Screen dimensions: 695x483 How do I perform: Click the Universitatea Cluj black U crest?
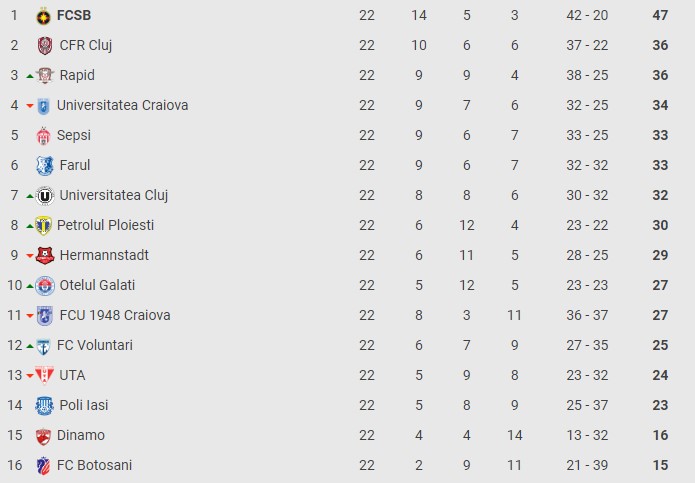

++++++++++++++++++++

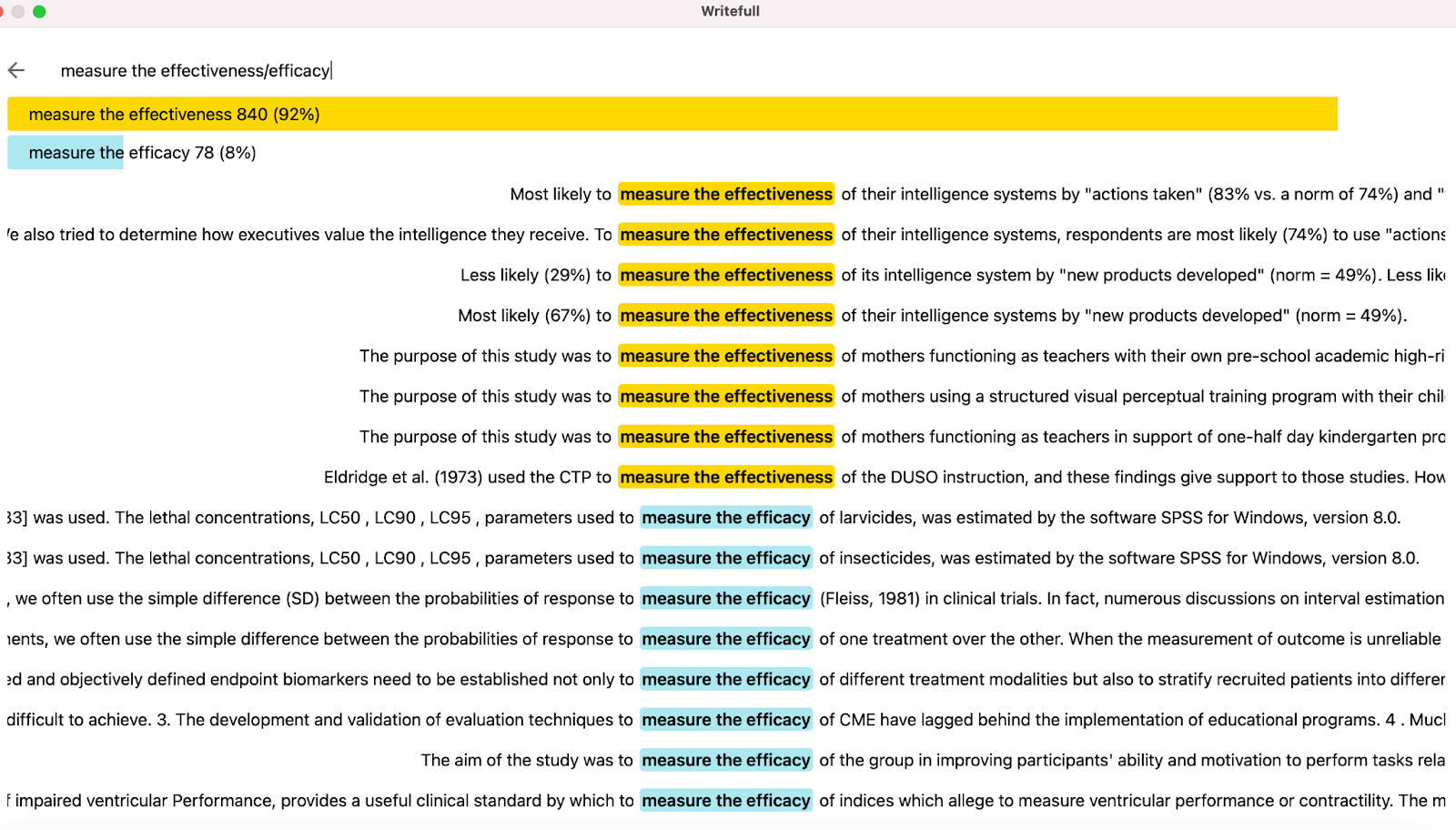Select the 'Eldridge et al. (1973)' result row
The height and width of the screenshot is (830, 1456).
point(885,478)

++++++++++++++++++++

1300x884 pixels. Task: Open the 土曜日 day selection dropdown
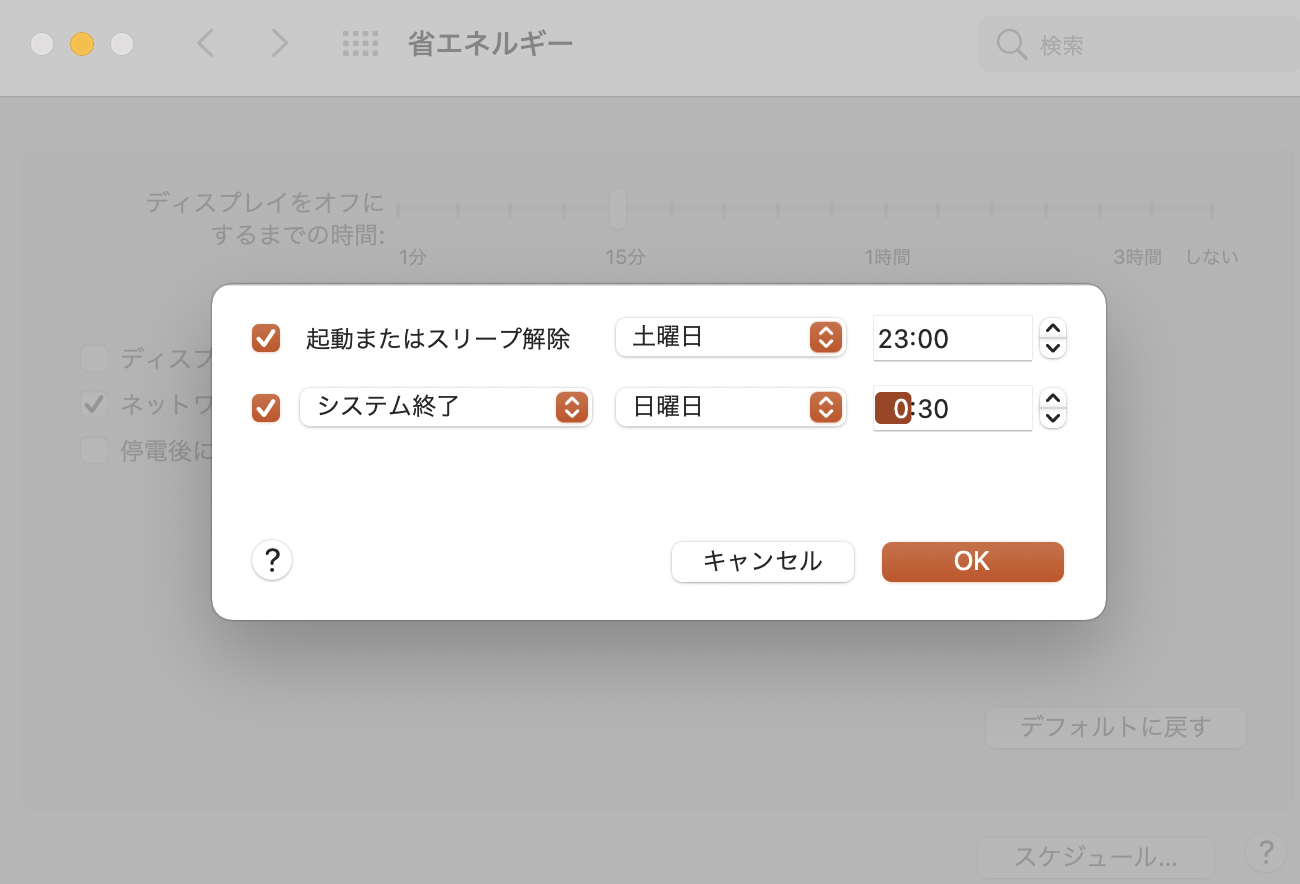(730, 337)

++++++++++++++++++++

▸ **What is required**
Could you reproduce the data verbatim from the line containing "Select the 'Eldridge" through the line containing "point(885,478)", with both of those lines included, and leave out the pictures?

▸ **Finished answer**
Select the 'Eldridge et al. (1973)' result row
The height and width of the screenshot is (830, 1456).
point(885,478)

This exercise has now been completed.